Assessing the Accuracy of Cardiovascular Data in Electronic Health Records

Norrina Allen,PhD, FSM, Preventative Medicine — Norrina Allen, PhD, assistant professor of Preventive Medicine in the Division of Epidemiology, was the principal investigator of the study in Circulation.

In a new study published in the journal Circulation, Northwestern Medicine investigators identified similarities and differences between cardiovascular data pulled from electronic health records (EHRs) and data collected in a traditional cohort study.

The findings illustrate both the potential benefits and limitations of using clinical EHR data for epidemiological research, especially as EHRs become standard in healthcare systems and are increasingly leveraged for major research programs, such as the “All of Us” precision medicine initiative.

“Electronic health records are going to be a valuable resource for research as we go forward, but no one has really looked at how reliable and valid the data that is being included is,” said senior author Norrina Allen, PhD, MPH, assistant professor of Preventive Medicine in the Division of Epidemiology. “This study is exciting because it’s the first time that we’ve been able to look at the accuracy of EHRs, and examine how we can leverage their strengths.”

Faraz Ahmad, MD, MS, a fellow in advanced heart failure and transplant cardiology, was the first author of the study.

To explore the validity of the two sources, the investigators examined the health data of individual patients who were included in both HealthLNK — an electronic database of close to 3 million Chicago area residents from six large health systems — and the Multi-Ethnic Study of Atherosclerosis (MESA), a traditional cohort study.

Because the MESA data was collected specifically for the purposes of cardiology research, and followed a rigorous protocol, the investigators could employ it as a “gold standard” with which to compare the clinical EHR data.

The investigators specifically compared measures of patient demographics, cardiovascular risk factors — such as blood pressure and BMI — and cardiovascular events.

They discovered that the EHRs had a significant amount of missing data for basic demographic characteristics, such as ethnicity, as compared to MESA.

Faraz Ahmad, MD, Cardiology — Faraz Ahmad, MD, MS, a fellow in advanced heart failure and transplant cardiology, was the first author.

After excluding the missing data, however, the investigators found good agreement between HealthLNK and MESA on gender, race/ethnicity, age and BMI measurements. They discovered differences in the two databases when it came to individuals’ blood pressure measures, prevalence of risk factors and cardiovascular events.

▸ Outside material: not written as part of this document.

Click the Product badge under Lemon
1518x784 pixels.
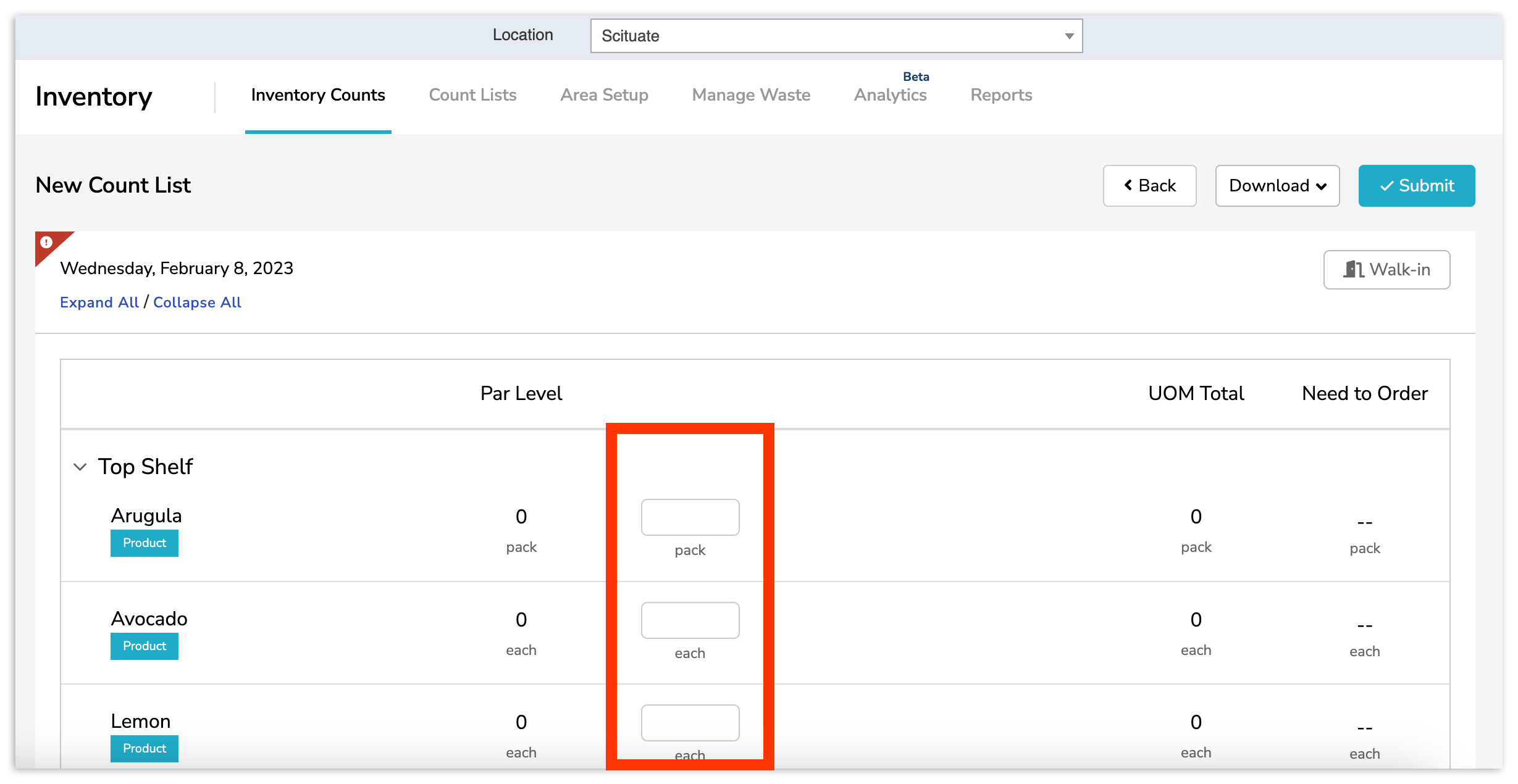click(144, 749)
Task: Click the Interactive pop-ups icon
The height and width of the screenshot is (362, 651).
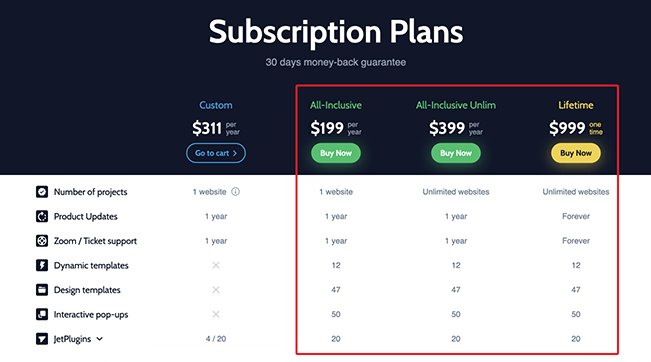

“We have to understand the limitations of EHRs and take advantage of its strengths in order to increase our understanding of heart disease,” Allen explained. “We now know how good the data are and we know what type of research we can use it for, and we can use that to ask questions of the data. This allows us to expand our research into electronic health records.”

The authors also note the need for continued research to understand the quality of data from electronic records — especially across different health systems and environments — and how to use diverse data sources to improve detection and classification.

“Our findings suggest that combining traditional methods of epidemiological research with electronic health record data may lead to a more complete picture of an individual’s health over time,” said Ahmad, who also conducted the research under faculty mentor and co-author Abel Kho, MD, MS, associate professor of Medicine in the Division of General Internal Medicine and Geriatrics and of Preventive Medicine in the Division of Health and Biomedical Informatics, and director of the Center for Health Information Partnerships (CHiP). “Our next step is to expand the linkage between traditional cohorts and electronic data research networks to other sites across the country.”

The Circulation paper was also co-authored by Philip Greenland, MD, the Harry W. Dingman Professor of Cardiology; Kiang Liu, PhD, professor of Preventive Medicine in the Division of Epidemiology and of Medicine in the Division of General Internal Medicine and Geriatrics; Marc Rosenman, MD, MS, associate professor of Pediatrics and a faculty member of CHiP; Daniel Fort, PhD, MPH, adjunct assistant professor of Preventive Medicine in the Division of Health and Biomedical Informatics; and Cheeling Chan, MS, a biostatistician in the Department of Preventive Medicine.

The research was supported by contracts HHSN268201500003I, N01-HC-95159, N01-HC-95160, N01-HC-95161, N01-HC-95162, N01-HC-95163, N01-HC-95164, N01-HC-95165, N01- HC-95166, N01-HC-95167, N01-HC-95168 and N01-HC-95169 from the National Heart, Lung, and Blood Institute and by grants UL1-TR-000040 and UL1-TR-001079 from National Center for Research Resources. Research reported in this publication was supported, in part, by the National Institutes of Health (NIH)’s National Center for Advancing Translational Sciences grant number UL1TR001422. Ahmad was supported by the National Heart, Lung, and Blood Institute of the NIH under award number T32HL069771 and by a 2015 Research Fellowship Award from the Heart Failure Society of America.

Kho reports that he is a co-founder and equity holder of Health DataLink, LLC, with $0 current value.